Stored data
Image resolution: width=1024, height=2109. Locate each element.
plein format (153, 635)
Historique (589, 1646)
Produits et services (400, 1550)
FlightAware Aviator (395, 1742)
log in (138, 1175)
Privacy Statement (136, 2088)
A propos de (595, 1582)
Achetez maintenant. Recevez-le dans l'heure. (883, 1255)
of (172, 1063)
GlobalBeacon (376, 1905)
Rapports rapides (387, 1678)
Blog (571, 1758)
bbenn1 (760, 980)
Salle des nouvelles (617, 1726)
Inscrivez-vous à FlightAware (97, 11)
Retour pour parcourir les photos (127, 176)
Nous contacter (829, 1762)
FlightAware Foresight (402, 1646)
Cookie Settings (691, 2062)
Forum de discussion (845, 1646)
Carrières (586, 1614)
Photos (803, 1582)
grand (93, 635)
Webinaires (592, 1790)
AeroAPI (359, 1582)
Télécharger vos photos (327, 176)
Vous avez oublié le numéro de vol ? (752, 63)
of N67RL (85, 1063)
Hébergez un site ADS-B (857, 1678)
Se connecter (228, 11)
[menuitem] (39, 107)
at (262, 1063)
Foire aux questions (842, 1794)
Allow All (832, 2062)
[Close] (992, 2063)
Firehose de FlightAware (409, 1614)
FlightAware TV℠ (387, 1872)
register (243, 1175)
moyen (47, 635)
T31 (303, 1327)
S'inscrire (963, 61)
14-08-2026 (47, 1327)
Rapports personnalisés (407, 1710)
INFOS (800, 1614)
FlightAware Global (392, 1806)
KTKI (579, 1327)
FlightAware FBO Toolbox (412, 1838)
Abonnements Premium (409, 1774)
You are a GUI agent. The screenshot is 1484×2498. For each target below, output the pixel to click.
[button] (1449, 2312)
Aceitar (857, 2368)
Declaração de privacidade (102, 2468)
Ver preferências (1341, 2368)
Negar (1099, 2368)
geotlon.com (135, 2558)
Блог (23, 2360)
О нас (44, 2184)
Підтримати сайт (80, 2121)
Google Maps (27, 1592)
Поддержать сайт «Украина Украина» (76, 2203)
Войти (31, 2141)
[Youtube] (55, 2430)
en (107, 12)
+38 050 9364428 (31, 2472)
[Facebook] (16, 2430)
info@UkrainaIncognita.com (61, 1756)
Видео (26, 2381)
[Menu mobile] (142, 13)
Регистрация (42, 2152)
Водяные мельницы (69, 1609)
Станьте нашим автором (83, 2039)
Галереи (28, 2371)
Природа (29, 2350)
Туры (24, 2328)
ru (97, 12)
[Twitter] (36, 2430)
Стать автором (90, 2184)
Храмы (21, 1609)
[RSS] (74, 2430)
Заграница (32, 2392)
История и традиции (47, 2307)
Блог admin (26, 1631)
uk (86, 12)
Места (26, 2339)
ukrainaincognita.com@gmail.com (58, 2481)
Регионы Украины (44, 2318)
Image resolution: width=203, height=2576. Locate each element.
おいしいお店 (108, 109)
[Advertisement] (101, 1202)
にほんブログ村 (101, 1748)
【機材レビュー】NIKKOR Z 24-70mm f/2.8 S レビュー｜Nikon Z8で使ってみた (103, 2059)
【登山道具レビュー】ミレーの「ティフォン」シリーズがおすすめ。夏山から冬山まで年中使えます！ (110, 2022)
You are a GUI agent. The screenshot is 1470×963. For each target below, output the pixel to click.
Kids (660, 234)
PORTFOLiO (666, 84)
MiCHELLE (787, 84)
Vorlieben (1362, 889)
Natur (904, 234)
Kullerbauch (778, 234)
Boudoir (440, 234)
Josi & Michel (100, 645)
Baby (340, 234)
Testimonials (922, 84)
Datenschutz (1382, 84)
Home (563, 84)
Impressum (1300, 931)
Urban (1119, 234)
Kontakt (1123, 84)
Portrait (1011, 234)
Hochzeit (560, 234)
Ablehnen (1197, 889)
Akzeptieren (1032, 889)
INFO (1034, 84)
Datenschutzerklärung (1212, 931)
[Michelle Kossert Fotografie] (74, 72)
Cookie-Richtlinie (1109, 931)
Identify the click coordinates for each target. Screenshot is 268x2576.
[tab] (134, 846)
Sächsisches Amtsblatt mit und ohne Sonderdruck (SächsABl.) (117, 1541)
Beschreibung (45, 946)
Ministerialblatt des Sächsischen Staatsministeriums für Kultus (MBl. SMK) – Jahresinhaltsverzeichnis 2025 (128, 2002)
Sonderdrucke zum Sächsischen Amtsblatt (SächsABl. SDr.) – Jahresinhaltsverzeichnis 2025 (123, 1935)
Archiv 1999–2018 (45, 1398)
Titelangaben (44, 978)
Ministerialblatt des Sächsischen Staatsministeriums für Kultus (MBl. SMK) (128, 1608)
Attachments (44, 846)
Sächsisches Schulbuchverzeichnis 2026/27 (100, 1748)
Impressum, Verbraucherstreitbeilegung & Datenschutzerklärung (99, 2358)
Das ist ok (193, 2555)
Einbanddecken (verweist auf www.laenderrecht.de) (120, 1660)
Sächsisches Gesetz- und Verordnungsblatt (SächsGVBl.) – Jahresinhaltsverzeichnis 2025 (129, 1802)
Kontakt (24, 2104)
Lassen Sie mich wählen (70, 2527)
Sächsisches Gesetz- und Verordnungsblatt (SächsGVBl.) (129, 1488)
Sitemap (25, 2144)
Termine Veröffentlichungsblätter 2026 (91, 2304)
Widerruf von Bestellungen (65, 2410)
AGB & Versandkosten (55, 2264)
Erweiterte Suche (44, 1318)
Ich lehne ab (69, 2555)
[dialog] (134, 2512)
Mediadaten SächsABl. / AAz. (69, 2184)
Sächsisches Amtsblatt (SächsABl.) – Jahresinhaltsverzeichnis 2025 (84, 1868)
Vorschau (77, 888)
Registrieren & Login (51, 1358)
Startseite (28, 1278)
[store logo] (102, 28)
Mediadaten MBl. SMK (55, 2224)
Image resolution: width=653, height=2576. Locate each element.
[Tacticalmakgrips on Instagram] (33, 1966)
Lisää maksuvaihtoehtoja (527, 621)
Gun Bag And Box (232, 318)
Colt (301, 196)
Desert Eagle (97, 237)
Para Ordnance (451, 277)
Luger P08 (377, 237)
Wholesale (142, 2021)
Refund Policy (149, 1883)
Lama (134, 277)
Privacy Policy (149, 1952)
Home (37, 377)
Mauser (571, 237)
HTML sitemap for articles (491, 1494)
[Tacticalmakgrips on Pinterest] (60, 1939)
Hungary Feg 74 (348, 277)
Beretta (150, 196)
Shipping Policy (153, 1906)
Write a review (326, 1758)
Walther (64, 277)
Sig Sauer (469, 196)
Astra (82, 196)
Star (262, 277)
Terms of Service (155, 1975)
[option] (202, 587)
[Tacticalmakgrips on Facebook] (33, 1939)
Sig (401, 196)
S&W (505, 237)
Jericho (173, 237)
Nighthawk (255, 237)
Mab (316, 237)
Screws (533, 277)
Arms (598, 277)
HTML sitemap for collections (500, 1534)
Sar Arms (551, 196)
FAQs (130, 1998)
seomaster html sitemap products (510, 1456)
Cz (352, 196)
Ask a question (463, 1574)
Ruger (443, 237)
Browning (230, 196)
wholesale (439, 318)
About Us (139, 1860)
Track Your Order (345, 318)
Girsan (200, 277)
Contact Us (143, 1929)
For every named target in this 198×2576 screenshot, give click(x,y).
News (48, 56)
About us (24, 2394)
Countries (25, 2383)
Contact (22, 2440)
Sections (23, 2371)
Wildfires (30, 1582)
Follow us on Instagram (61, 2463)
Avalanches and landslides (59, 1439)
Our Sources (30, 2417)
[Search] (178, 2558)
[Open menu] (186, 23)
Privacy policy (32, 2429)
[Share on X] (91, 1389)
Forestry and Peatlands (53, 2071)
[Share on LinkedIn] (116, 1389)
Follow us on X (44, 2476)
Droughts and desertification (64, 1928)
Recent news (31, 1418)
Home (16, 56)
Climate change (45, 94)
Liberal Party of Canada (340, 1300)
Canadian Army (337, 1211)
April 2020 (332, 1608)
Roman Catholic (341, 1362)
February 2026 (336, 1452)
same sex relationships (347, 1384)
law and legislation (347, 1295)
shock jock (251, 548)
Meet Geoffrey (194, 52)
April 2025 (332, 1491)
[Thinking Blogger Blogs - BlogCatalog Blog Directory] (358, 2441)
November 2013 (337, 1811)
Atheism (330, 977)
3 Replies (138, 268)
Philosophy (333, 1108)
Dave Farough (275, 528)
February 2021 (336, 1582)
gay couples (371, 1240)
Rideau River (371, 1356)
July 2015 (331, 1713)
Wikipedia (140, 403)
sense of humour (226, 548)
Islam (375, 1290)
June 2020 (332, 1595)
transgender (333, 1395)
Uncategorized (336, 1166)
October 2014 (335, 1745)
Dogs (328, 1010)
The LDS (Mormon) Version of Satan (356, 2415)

■ TASK PROMPT: Please repeat, exactly and only, the lines from the one containing "gay couples (371, 1240)" through the last line of the records, both included.

■ PROBLEM SOLUTION:
gay couples (371, 1240)
Rideau River (371, 1356)
July 2015 (331, 1713)
Wikipedia (140, 403)
sense of humour (226, 548)
Islam (375, 1290)
June 2020 (332, 1595)
transgender (333, 1395)
Uncategorized (336, 1166)
October 2014 (335, 1745)
Dogs (328, 1010)
The LDS (Mormon) Version of Satan (356, 2415)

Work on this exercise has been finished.